Depois de se reunir com os dirigentes das operadoras, o presidente da Anatel (Agência Nacional das Telecomunicações), Ronaldo Sardenberg, disse na última sexta-feira que mantém sua disposição de não adiar o prazo para implantação da portabilidade numérica para o dia 1º de setembro, mas decidiu ampliar o acompanhamento dos testes, com mais profundidade e diariamente, na busca de soluções para os problemas apresentados. Além disso, levará o tema de volta ao conselho diretor, que deverá se reunir em 10 dias, já com os relatórios do acompanhamento, para uma decisão final.
Sardenberg disse que a equipe da Anatel , que vem acompanhando os testes nas operadoras, constatou um percentual significativo de resultados não satisfatórios, como equipamentos que não funcionam, o que obriga a realização de novos testes.

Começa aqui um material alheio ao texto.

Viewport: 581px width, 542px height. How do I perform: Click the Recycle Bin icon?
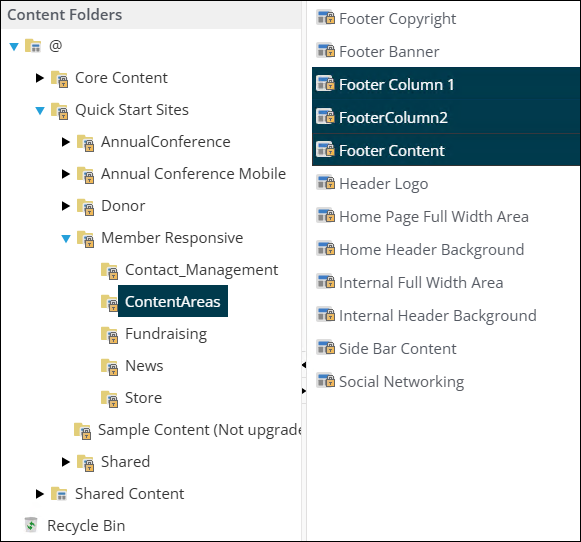click(x=31, y=525)
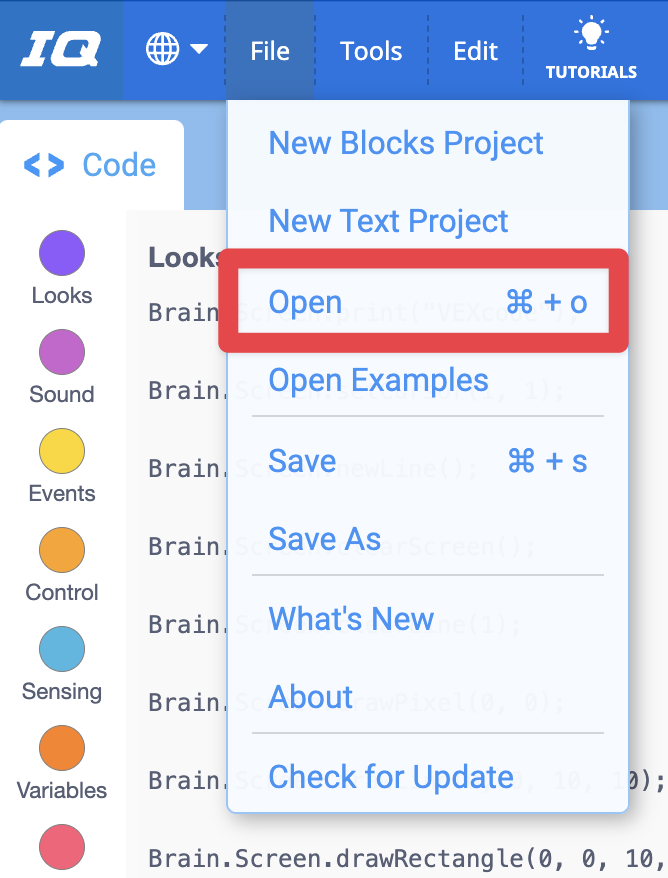
Task: Select the Variables category circle
Action: pyautogui.click(x=62, y=748)
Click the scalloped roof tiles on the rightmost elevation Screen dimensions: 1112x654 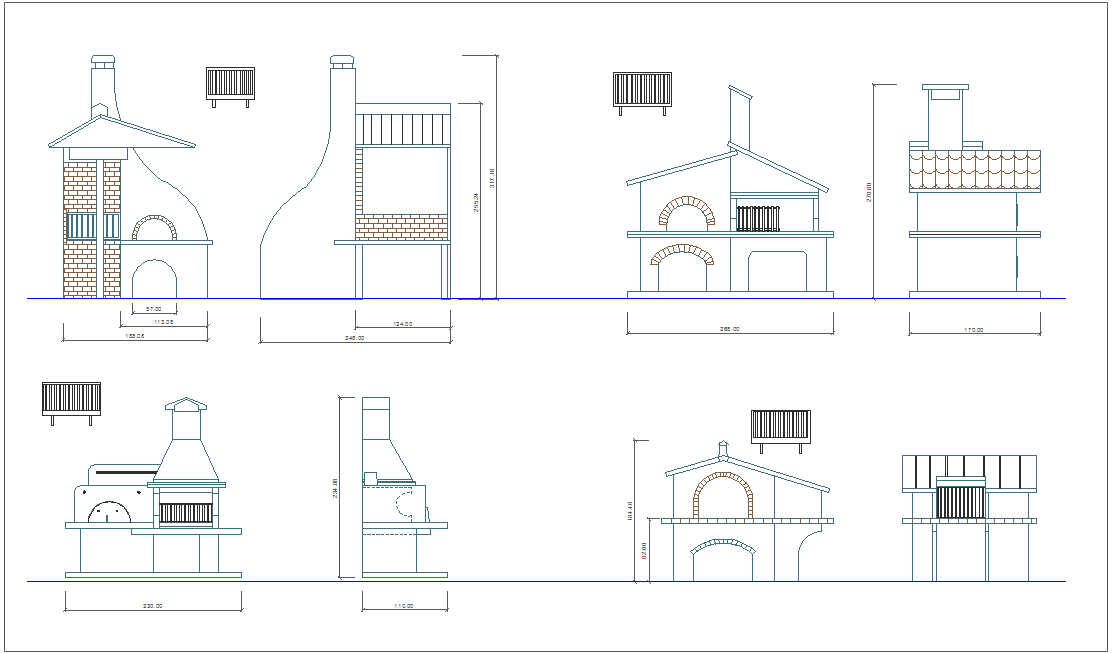[973, 171]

Mas disse também que as empresas têm divergências de opiniões, tem maneiras diferentes de enxergar o processo.
"As operadoras têm uma obrigação e têm que cumprir o prazo acordado com elas e têm que ter soluções técnicas para os problemas que estão enfrentando", reforçou o presidente da Anatel. Ele disse que os prazos foram definidos em fevereiro de 2007 e até há duas semanas não houve pedido de adiamento do prazo para implatação da portabilidade numérica.

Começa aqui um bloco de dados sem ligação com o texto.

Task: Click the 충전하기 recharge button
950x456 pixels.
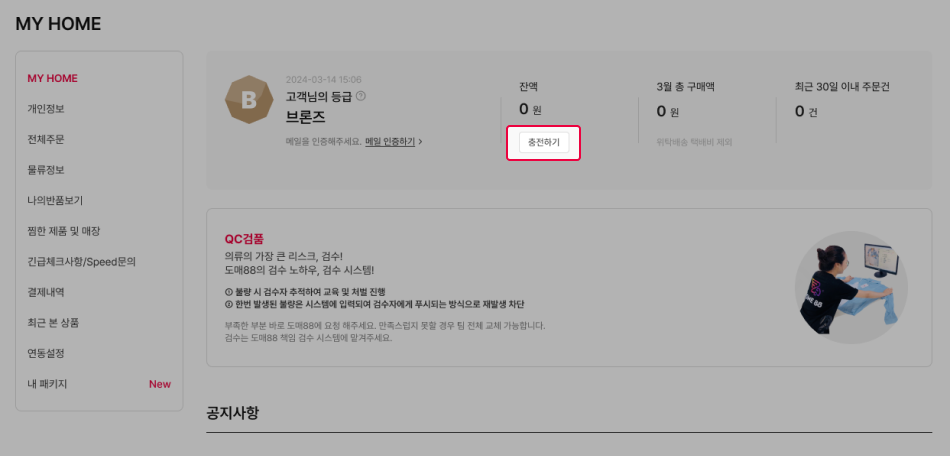Action: 543,143
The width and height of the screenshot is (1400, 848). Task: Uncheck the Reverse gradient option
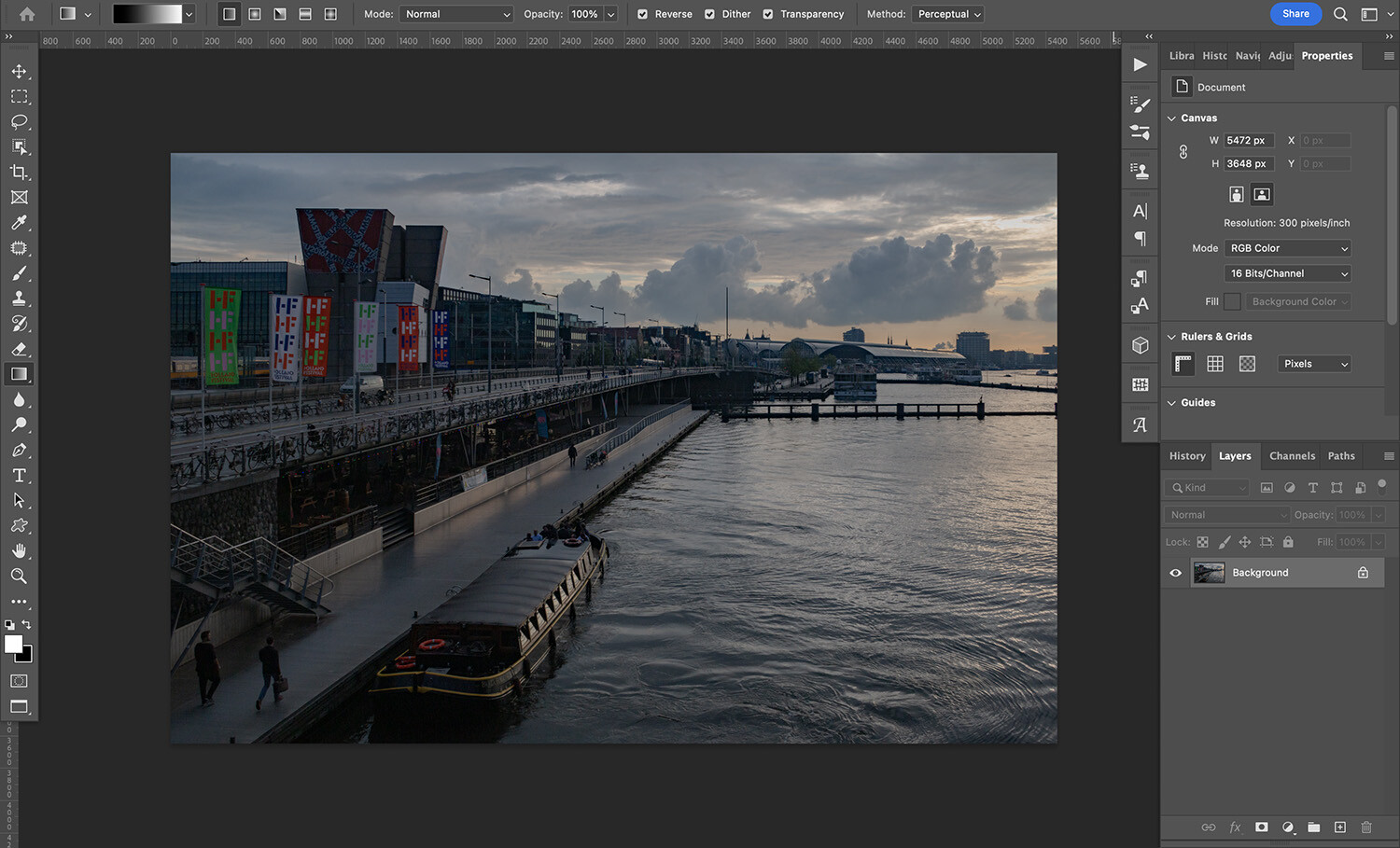pos(642,14)
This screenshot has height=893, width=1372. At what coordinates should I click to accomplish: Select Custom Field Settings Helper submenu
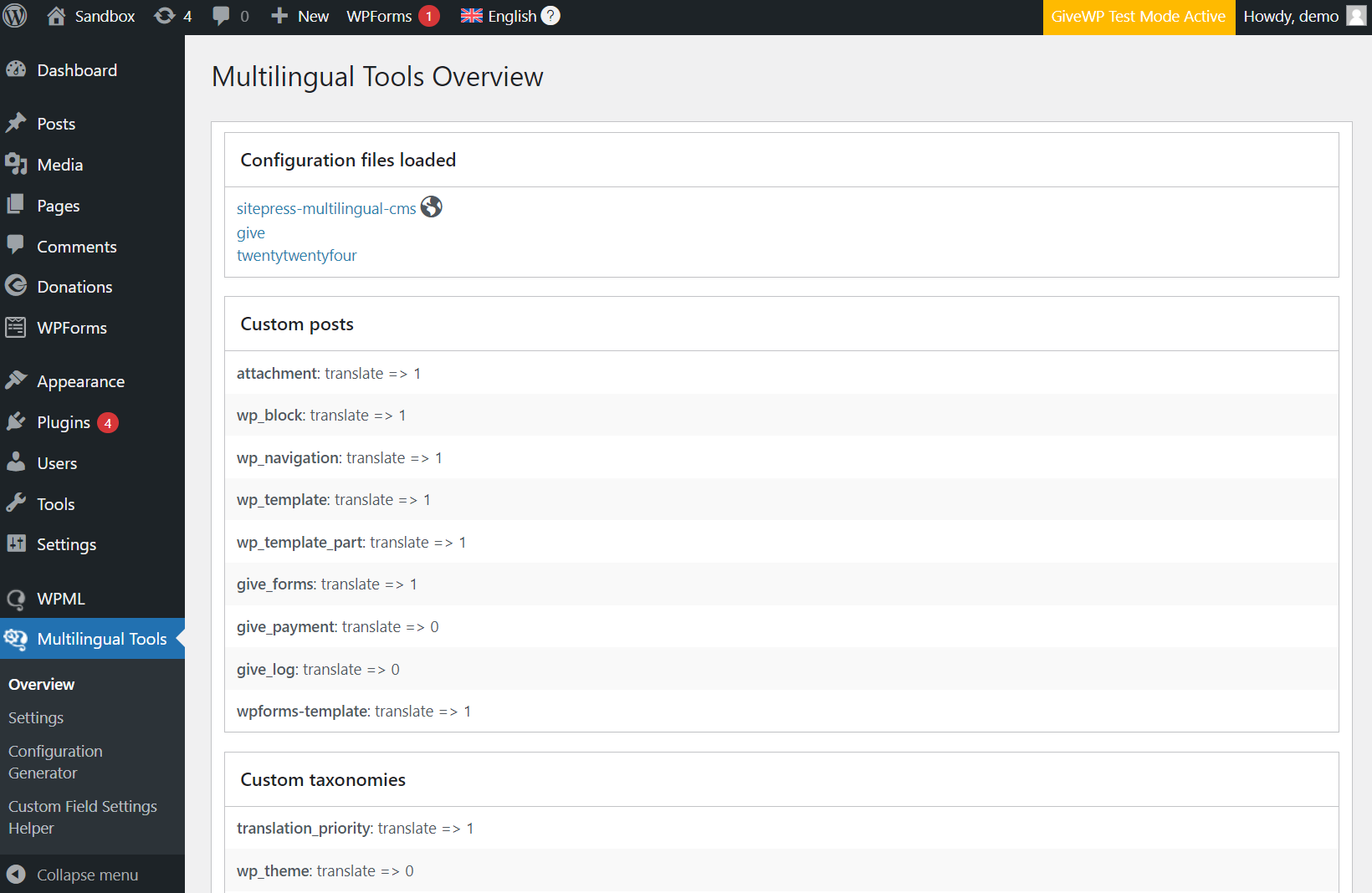[x=83, y=817]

"A nossa posição é de defender o interesse público", disse Sardenberg, que reconhece a posição lícitas das empresas defenderem suas posições. "O problema é que a portabilidade promove a competição, portanto tem impacto positivo no preço, na qualidade e na forma de atendimento ao consumidor. Essa que é a questão central. Se não fosse por isso, não haveria problema para adiar", disse.
Credibilidade
Além do Grupo de Implementação da Portabilidade (Gip), os testes de portabilidade serão acompanhados pelos técnicos das superintendências de Serviços Públicos e de Serviços Privados. "O prazo vence no dia 30, daqui até lá o que podemos fazer é intensificar o acompanhamento e, ao memso tempo, levar ao conselho (diretor) as informações necessárias para que ele se prepare para tomar decisões", disse Sardenberg.
Para o presidente da Anatel, um eventual adiamento no prazo de implantação da medida trará prejuízos à crença da população de que possa haver competição na telefonia brasileira. Além de afetar a credibilidade da agência. "Quando a agência fala alguma coisa tem que ser pra valer", disse.